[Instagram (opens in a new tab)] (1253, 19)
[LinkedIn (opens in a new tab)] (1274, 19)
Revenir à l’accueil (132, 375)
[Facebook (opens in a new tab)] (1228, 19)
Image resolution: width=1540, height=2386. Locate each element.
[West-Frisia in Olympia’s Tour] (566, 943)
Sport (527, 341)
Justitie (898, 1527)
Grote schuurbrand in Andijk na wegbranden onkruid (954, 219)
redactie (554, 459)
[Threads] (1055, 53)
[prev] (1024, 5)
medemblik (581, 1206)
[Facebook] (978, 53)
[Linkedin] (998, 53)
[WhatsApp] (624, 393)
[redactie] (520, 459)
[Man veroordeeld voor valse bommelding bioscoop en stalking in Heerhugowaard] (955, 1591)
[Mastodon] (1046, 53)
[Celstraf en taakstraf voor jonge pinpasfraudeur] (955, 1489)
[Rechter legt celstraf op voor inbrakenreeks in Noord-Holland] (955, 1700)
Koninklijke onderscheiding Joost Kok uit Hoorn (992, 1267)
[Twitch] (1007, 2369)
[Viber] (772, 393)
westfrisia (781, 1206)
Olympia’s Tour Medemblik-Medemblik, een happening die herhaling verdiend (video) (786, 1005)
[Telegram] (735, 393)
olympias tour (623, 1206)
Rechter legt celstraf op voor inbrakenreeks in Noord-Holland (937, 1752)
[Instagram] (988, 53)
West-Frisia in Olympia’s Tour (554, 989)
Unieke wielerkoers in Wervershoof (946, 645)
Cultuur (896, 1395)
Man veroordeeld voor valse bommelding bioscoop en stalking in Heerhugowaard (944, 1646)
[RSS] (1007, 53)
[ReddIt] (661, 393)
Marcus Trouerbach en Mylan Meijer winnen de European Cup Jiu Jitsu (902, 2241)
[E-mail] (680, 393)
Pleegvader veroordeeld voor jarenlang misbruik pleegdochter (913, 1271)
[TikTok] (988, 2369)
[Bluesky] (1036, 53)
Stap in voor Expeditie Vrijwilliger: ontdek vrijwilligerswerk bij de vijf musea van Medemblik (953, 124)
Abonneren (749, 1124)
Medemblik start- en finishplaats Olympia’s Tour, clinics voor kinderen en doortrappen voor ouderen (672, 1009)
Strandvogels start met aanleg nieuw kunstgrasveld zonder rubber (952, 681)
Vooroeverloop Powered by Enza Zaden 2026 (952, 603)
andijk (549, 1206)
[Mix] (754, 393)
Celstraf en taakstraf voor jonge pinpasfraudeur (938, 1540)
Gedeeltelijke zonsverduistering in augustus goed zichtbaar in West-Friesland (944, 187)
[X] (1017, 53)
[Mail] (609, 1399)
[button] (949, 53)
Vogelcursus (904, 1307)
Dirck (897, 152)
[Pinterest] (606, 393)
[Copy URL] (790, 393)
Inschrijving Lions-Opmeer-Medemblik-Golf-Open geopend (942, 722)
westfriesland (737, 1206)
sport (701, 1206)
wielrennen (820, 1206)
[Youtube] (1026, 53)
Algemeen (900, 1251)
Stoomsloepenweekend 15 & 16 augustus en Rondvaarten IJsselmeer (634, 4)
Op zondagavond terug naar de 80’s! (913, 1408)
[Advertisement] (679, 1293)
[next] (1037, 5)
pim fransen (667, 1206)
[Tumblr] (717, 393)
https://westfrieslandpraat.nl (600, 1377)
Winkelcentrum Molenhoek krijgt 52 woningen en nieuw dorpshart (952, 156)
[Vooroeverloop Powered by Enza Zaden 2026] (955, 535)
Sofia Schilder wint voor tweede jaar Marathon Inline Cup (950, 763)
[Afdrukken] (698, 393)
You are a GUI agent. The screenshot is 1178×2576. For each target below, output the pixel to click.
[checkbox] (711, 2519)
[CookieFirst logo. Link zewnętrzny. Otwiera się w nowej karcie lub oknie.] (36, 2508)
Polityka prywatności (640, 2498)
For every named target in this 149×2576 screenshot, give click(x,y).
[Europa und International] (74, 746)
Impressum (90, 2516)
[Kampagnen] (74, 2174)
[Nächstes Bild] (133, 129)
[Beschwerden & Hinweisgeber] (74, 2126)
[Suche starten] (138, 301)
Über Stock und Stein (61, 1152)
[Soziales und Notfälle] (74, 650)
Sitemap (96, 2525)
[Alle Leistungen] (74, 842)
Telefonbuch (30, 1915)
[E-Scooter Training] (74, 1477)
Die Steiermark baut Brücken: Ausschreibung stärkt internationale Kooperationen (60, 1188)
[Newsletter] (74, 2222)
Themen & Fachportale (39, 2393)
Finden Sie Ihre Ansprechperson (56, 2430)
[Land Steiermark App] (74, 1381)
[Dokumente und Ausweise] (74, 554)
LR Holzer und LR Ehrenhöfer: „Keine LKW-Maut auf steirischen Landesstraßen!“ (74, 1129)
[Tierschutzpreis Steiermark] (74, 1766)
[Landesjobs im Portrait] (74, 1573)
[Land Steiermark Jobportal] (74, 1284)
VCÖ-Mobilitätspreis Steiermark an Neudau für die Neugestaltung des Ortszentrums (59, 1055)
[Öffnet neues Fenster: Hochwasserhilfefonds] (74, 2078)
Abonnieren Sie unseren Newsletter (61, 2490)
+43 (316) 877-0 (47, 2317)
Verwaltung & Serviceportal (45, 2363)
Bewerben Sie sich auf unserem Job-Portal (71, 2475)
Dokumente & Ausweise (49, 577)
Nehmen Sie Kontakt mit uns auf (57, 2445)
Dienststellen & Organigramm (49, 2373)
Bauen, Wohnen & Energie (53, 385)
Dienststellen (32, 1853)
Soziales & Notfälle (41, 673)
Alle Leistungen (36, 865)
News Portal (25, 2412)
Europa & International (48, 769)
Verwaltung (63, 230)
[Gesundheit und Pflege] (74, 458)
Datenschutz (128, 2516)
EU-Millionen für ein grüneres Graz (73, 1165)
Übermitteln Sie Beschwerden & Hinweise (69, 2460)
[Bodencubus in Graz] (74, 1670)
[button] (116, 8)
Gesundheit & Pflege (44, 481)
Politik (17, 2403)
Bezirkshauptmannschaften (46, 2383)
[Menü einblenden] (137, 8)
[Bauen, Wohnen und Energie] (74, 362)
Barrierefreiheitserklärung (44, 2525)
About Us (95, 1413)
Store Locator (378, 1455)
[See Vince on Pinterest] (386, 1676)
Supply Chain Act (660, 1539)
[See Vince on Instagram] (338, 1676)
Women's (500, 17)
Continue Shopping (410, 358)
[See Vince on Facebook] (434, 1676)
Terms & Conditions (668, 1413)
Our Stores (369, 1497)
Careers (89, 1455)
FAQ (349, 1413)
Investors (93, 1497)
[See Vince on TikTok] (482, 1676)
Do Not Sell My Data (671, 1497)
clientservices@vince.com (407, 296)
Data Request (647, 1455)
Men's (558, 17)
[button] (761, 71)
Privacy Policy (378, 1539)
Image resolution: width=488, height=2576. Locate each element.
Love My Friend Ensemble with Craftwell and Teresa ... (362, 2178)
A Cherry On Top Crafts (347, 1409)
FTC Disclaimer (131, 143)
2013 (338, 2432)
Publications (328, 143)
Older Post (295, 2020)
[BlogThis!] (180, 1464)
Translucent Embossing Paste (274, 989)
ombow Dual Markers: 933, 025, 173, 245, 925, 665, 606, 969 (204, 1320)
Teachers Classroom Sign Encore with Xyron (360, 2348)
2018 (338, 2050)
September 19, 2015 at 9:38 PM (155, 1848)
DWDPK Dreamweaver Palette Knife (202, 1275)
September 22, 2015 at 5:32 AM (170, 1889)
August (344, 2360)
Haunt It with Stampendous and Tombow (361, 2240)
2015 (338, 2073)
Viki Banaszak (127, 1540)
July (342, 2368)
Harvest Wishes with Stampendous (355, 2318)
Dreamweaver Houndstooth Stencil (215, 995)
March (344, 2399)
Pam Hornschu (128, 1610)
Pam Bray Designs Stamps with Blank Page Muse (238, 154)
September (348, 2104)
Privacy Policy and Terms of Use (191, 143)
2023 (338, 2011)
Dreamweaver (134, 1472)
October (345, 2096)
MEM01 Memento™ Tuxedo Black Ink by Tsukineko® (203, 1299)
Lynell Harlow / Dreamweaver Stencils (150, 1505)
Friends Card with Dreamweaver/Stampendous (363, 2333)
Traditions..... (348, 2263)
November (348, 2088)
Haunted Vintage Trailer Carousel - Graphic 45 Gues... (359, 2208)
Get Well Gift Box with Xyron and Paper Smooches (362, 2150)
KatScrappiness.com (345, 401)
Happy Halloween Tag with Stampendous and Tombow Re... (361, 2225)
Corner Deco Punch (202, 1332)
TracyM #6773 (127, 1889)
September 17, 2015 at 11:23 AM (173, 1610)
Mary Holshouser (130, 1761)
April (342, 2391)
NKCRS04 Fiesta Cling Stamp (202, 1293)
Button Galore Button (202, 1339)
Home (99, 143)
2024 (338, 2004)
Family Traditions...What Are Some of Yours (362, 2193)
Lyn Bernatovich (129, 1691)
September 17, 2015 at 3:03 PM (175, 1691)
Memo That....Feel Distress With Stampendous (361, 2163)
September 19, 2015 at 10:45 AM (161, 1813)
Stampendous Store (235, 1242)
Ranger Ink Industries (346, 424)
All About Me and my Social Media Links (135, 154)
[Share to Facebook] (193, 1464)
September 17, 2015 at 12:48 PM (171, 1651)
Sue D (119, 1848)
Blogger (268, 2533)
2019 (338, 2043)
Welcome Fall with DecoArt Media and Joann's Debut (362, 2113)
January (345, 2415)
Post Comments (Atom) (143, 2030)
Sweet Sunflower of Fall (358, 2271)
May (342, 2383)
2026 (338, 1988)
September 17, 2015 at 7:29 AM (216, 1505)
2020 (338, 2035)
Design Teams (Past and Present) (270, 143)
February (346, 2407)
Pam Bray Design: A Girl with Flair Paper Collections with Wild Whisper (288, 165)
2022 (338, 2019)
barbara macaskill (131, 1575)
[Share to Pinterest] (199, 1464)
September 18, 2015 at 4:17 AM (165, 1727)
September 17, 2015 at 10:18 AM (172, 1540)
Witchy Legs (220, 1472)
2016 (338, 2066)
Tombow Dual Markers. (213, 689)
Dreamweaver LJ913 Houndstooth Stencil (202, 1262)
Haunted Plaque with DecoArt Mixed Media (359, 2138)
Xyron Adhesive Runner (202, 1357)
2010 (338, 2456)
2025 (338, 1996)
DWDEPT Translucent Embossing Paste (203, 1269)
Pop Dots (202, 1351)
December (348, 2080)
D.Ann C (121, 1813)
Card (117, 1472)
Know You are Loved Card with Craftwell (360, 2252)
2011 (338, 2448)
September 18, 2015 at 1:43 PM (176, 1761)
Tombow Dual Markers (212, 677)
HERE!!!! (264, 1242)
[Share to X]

WHAT IS REQUIRED
The expected output is the exact run of lines from the start of the entries through the line with "[Mastodon] (1046, 53)", inclusive.

ANSWER AREA
[Instagram (opens in a new tab)] (1253, 19)
[LinkedIn (opens in a new tab)] (1274, 19)
Revenir à l’accueil (132, 375)
[Facebook (opens in a new tab)] (1228, 19)
Image resolution: width=1540, height=2386. Locate each element.
[West-Frisia in Olympia’s Tour] (566, 943)
Sport (527, 341)
Justitie (898, 1527)
Grote schuurbrand in Andijk na wegbranden onkruid (954, 219)
redactie (554, 459)
[Threads] (1055, 53)
[prev] (1024, 5)
medemblik (581, 1206)
[Facebook] (978, 53)
[Linkedin] (998, 53)
[WhatsApp] (624, 393)
[redactie] (520, 459)
[Man veroordeeld voor valse bommelding bioscoop en stalking in Heerhugowaard] (955, 1591)
[Mastodon] (1046, 53)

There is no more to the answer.